====== INFORMATION SUPPLIED

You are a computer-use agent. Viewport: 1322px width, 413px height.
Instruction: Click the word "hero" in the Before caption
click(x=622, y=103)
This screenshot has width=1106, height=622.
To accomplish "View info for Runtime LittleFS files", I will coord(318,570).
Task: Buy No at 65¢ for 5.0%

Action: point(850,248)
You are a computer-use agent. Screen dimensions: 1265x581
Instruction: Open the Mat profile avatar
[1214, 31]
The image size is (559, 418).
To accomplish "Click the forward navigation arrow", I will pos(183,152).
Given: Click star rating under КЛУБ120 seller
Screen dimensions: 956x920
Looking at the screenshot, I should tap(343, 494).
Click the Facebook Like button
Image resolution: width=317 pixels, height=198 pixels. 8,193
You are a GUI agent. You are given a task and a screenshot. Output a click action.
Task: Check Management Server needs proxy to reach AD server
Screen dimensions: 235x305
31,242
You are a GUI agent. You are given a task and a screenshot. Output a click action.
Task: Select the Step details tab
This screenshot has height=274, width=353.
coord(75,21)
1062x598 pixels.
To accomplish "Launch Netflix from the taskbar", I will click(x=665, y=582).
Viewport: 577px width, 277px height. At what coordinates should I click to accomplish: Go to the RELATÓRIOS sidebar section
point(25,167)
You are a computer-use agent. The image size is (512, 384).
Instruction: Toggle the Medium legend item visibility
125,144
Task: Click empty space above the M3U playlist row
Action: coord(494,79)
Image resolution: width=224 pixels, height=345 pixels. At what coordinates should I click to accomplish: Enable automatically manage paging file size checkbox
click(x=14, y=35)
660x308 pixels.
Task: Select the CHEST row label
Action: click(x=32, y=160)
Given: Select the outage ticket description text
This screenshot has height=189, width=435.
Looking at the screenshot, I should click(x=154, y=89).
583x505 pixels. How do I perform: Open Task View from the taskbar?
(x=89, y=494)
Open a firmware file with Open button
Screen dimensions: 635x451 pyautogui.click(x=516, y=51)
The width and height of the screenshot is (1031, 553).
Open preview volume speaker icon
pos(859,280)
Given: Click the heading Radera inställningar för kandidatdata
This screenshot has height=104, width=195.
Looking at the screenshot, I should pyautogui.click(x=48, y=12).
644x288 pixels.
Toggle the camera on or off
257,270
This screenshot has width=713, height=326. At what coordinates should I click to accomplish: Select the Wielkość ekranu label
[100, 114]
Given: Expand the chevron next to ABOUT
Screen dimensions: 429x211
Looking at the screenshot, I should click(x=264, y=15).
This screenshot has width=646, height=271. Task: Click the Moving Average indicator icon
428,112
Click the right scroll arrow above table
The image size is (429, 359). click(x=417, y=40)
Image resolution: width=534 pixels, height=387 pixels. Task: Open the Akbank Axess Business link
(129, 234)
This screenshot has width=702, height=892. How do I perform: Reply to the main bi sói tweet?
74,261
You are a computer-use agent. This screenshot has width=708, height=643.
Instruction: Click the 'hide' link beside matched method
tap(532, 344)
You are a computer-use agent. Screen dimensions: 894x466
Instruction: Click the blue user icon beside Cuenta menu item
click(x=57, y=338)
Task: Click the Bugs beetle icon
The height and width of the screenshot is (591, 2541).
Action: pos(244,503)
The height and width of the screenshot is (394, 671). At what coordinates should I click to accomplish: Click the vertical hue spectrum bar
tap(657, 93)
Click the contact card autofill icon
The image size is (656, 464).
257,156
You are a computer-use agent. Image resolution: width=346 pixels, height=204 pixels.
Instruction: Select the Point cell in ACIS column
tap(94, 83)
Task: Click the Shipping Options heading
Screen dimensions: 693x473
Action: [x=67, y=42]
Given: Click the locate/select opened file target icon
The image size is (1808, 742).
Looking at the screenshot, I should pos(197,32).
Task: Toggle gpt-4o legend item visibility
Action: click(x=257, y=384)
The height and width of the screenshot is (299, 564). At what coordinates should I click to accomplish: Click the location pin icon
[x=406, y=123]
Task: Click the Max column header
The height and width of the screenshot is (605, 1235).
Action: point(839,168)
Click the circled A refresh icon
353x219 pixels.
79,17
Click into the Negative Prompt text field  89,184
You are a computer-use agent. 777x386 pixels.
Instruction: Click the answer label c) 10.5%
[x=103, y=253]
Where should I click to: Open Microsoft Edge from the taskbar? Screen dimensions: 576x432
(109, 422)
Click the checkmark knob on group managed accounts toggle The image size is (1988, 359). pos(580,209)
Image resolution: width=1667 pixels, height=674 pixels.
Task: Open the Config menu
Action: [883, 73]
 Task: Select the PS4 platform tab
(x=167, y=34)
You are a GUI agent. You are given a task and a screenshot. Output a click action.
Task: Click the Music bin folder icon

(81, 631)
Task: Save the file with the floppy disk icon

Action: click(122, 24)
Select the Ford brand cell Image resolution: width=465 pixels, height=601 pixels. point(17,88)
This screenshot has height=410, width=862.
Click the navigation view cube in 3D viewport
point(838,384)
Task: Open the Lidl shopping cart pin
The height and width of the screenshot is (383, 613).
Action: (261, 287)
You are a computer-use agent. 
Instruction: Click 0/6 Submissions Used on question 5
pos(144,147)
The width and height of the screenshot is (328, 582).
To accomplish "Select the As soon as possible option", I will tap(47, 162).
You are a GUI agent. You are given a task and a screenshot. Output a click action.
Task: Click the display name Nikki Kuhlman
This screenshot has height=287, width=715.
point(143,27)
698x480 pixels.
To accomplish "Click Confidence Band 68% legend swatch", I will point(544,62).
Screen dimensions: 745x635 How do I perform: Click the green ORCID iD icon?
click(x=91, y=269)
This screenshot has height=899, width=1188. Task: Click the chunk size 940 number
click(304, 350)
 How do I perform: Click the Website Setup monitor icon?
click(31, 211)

============

### WHAT NEEDS TO BE DONE
Every line of the records containing the word "computer" must appear in the answer.

### FINISHED TASK
You are a computer-use agent. Viewport: 1322px width, 413px height.
You are a computer-use agent. Screen dimensions: 1265x581
You are a computer-use agent. The image size is (512, 384).
You are a computer-use agent. This screenshot has width=708, height=643.
You are a computer-use agent. Screen dimensions: 894x466
You are a computer-use agent. Image resolution: width=346 pixels, height=204 pixels.
You are a computer-use agent. 777x386 pixels.
You are a computer-use agent. 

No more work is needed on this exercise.